The CRISPR/Cas9-edited correction of an autosomal dominant gene mutation (2 August 2o17 Nature paper –– reported by GEITP Sept 7; see way below and attached pdf files) now seems to be questioned by a number of other researchers in the field. Bottom Line: This controversy is not yet resolved at this time. Stay tuned. 🙂 DwN Skepticism surfaces over CRISPR human embryo editing claims
By Kelly Servick Aug. 31, 2017
When the first U.S. team to edit human embryos with CRISPR revealed their success earlier this month, the field reeled with the possibility that the gene-editing technique might soon produce children free of their parents’ genetic defects. But the way CRISPR repaired the paternal mutation targeted in the embryos was also a surprise. Instead of replacing the gene defect with strands of DNA that the researchers had inserted, the embryos appeared to use the mother’s healthy gene as a template for repairing the cut made by CRISPR’s enzyme.
But such a feat has not been observed in previous CRISPR experiments, and some scientists are now questioning whether the repairs really happened that way. In a paper published online this week on the preprint server bioRxiv, a group –– of six geneticists, developmental biologists, and stem cell researchers –– offers alternative explanations for the published results.

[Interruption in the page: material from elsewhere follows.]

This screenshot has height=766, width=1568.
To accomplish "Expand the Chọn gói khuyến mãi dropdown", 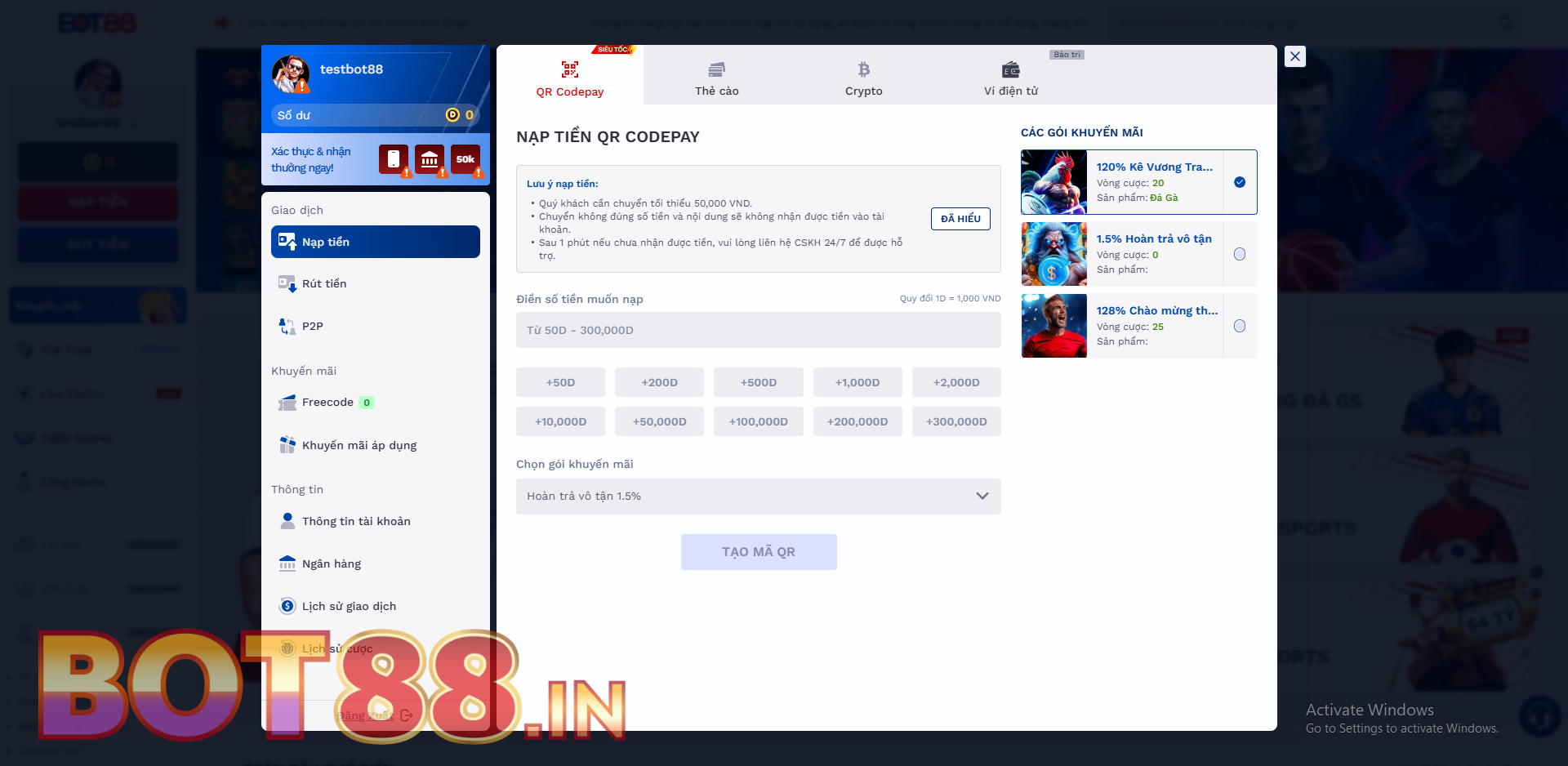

And uncertainty about exactly how the embryos’ DNA changed after editing leaves many questions about the technique’s safety, they argue. (The authors declined to discuss the paper while it’s being reviewed for publication.)
Embryologist Shoukhrat Mitalipov of Oregon Health and Science University in Portland, who led the now-disputed experiments, released a statement saying that his team stands by its explanation. “We based our finding and conclusions on careful experimental design involving hundreds of human embryos,” it says.
In the 2 August Nature paper, Mitalipov and his collaborators showed they could bump up the efficiency of human embryo editing by inserting the CRISPR machinery earlier in development than previous experiments. When they combined healthy eggs with sperm bearing a disease-causing mutation and immediately added CRISPR, they found that 72% of the resulting embryos were free of the mutation—rather than the expected 50% that would have avoided inheriting the harmful gene anyway.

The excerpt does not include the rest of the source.